Task description:
The line containing "Where should I click to: Click" and every line after it, through the last one below: output exactly these and nothing else.

Stored items from a collection
*** Block opens ***

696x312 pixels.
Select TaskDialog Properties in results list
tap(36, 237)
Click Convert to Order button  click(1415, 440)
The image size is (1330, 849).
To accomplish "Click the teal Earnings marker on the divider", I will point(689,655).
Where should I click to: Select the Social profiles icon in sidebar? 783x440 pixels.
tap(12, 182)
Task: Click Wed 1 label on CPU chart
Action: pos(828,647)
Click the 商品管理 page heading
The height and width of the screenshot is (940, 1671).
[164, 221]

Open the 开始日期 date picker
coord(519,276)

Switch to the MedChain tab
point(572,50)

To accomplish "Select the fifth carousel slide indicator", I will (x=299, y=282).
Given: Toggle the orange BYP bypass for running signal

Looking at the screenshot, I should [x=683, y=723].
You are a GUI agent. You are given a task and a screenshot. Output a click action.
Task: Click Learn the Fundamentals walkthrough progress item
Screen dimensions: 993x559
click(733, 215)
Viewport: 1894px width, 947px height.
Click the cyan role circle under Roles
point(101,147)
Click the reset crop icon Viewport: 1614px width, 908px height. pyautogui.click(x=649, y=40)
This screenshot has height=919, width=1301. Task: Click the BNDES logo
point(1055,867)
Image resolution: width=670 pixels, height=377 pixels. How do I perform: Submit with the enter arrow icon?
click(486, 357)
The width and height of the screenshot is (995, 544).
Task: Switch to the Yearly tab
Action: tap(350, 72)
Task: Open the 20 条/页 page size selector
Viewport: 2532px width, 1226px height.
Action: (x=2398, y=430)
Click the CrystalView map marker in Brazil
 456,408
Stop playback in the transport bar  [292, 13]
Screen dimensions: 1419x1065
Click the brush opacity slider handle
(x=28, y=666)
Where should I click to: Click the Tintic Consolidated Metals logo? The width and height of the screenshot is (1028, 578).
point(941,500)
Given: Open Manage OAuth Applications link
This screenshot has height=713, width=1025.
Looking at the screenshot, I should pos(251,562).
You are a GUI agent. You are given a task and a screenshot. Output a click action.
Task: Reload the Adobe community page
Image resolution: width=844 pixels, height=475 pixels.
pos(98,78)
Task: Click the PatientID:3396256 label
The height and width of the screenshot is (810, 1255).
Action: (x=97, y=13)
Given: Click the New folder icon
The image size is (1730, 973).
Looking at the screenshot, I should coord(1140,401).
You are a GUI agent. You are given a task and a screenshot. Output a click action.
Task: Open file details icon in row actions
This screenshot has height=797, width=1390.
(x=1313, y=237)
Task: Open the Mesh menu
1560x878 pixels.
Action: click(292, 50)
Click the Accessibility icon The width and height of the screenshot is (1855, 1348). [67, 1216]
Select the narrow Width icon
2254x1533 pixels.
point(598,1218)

*** Block closes ***

Result for this task:
Where should I click to: Click the Tintic Consolidated Metals logo? The width and height of the screenshot is (1028, 578).
point(941,500)
Given: Open Manage OAuth Applications link
This screenshot has height=713, width=1025.
Looking at the screenshot, I should pos(251,562).
You are a GUI agent. You are given a task and a screenshot. Output a click action.
Task: Reload the Adobe community page
Image resolution: width=844 pixels, height=475 pixels.
pos(98,78)
Task: Click the PatientID:3396256 label
The height and width of the screenshot is (810, 1255).
Action: (x=97, y=13)
Given: Click the New folder icon
The image size is (1730, 973).
Looking at the screenshot, I should coord(1140,401).
You are a GUI agent. You are given a task and a screenshot. Output a click action.
Task: Open file details icon in row actions
This screenshot has height=797, width=1390.
(x=1313, y=237)
Task: Open the Mesh menu
1560x878 pixels.
Action: click(292, 50)
Click the Accessibility icon The width and height of the screenshot is (1855, 1348). [67, 1216]
Select the narrow Width icon
2254x1533 pixels.
point(598,1218)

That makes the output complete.